* WORK REQUIRED: Turn the items below into a Markdown table with the columns Row and Item line. Give each non-blank line its own numbered row and leave out blank lines.
------
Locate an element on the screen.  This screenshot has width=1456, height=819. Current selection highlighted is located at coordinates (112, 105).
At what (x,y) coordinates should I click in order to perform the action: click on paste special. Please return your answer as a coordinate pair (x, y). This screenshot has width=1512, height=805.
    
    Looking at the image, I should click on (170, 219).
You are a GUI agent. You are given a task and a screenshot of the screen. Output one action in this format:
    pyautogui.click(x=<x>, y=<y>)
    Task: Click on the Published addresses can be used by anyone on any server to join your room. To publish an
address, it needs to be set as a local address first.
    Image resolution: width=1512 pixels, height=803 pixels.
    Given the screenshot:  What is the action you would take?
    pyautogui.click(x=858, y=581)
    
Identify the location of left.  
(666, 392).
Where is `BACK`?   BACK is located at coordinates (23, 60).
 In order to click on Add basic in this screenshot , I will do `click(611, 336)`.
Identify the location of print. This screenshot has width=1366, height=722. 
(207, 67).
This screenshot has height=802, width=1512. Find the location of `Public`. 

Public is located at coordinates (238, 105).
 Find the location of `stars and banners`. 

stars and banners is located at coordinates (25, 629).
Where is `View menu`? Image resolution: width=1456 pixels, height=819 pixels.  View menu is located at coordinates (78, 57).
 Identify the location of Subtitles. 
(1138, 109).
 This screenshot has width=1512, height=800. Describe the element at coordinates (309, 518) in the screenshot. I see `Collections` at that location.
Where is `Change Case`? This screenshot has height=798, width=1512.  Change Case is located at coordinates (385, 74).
------
* ANSWER TO THE TASK:
| Row | Item line |
|---|---|
| 1 | Locate an element on the screen.  This screenshot has width=1456, height=819. Current selection highlighted is located at coordinates (112, 105). |
| 2 | At what (x,y) coordinates should I click in order to perform the action: click on paste special. Please return your answer as a coordinate pair (x, y). This screenshot has width=1512, height=805. |
| 3 |     Looking at the image, I should click on (170, 219). |
| 4 | You are a GUI agent. You are given a task and a screenshot of the screen. Output one action in this format: |
| 5 |     pyautogui.click(x=<x>, y=<y>) |
| 6 |     Task: Click on the Published addresses can be used by anyone on any server to join your room. To publish an |
| 7 | address, it needs to be set as a local address first. |
| 8 |     Image resolution: width=1512 pixels, height=803 pixels. |
| 9 |     Given the screenshot:  What is the action you would take? |
| 10 |     pyautogui.click(x=858, y=581) |
| 11 | Identify the location of left.   |
| 12 | (666, 392). |
| 13 | Where is `BACK`?   BACK is located at coordinates (23, 60). |
| 14 |  In order to click on Add basic in this screenshot , I will do `click(611, 336)`. |
| 15 | Identify the location of print. This screenshot has width=1366, height=722.  |
| 16 | (207, 67). |
| 17 | This screenshot has height=802, width=1512. Find the location of `Public`.  |
| 18 | Public is located at coordinates (238, 105). |
| 19 |  Find the location of `stars and banners`.  |
| 20 | stars and banners is located at coordinates (25, 629). |
| 21 | Where is `View menu`? Image resolution: width=1456 pixels, height=819 pixels.  View menu is located at coordinates (78, 57). |
| 22 |  Identify the location of Subtitles.  |
| 23 | (1138, 109). |
| 24 |  This screenshot has width=1512, height=800. Describe the element at coordinates (309, 518) in the screenshot. I see `Collections` at that location. |
| 25 | Where is `Change Case`? This screenshot has height=798, width=1512.  Change Case is located at coordinates (385, 74). |